Maybe we love the cowgirl because she represents an ideal: whether she is the wholesome 1890s rancher, the 1950s pin-up girl, or the modern-day athletic champion, her image tells women that we can be everything at once. At the rodeo, I gasp when a cowgirl whips a small revolver from her denimed hip. Left hand on the reins, she turns sharply and fires over her right shoulder at a row of mounted balloons, exploding them in one single, ear-cracking flash.
“Holy shit!” cries Paula. We look at each other, wide-eyed and grinning as another cowgirl bursts from the gate, hair flying, flannel rippling, boots banging.

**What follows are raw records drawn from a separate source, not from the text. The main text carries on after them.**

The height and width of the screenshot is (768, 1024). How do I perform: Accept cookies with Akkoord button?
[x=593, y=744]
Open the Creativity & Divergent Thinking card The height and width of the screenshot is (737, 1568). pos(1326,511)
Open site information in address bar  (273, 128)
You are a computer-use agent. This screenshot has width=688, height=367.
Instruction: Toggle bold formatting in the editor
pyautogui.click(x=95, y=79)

Hooves drum the ground. Smoke billows like breath in the arctic air.
Behind us, three men in button-down shirts rise to their feet and loudly clap.
“That’s right, honey!” one yells, raising his Budweiser in a slurry toast. I feel my back stiffen and wish I had the nerve to turn around and glare at him.

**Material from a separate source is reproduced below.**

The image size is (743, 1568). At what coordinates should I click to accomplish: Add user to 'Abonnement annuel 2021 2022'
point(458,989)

I hoped I would be a different woman in Texas, a bolder one. I moved here to teach college, but really I moved here to learn to be alone. To feel myself as wild and uncontained as the landscape I romanticized: vast, blue-bonnet studded roads, a sharp glittering horizon unobstructed by city smog or skyscrapers.
I wanted to believe, as historian Joyce Gibson Roach believes that “the emancipation of women may have begun not with the vote, nor in the cities where women marched and carried signs and protested, but rather when they mounted a good cowhorse and realized how different and fine the view…”
But today, as I sit and watch cowboys tackle steers to the ground, I wonder, how different is this view, really? How much does a woman’s success still depend on our ability to dress and perform for men?
And yet I’m enjoying myself at the rodeo. Except for the drunk guys. Also the air conditioning. It’s growing chillier by the minute; in front of me, a baby begins to cry, the pink draining from his lips. All around me people are abandoning their seats, hurrying down the steep stairs with arms clutched tight to their chests, shivering. It seems not even their cowboy boots are tough enough to stand up to this cold. Paula and I, seasoned Midwesterners that we are, sit stubbornly in our seats, trying in vain to endure the frigid blast. I’d like to feel part of the crowd, but really I just feel cold, and tired now. Finally we give up and head outside. Heat spreads itself over my frozen skin, gently at first and then intensifying, stinging. Sunlight knifes off the pavement and sears my eyelids closed.
We huff it out to the parking lot in silence, a sense of defeat between us at having left.
“We’re going to miss Brad Paisley,” sighs Paula, but neither of us moves to turn back.
Next to us a couple walks hand in hand. Their matching brown boots click in perfect unison and I remember the pair I tried on last night, their comfort now a distant, disappointing memory. I look down at my Danskos, their old dings and dents shining in the sun. I think I would rather stick out in Texas than fit in—or maybe I’m just afraid to ally myself with a state that has so little regard for its women. Afraid to try and carve out a space here like a real cowgirl would.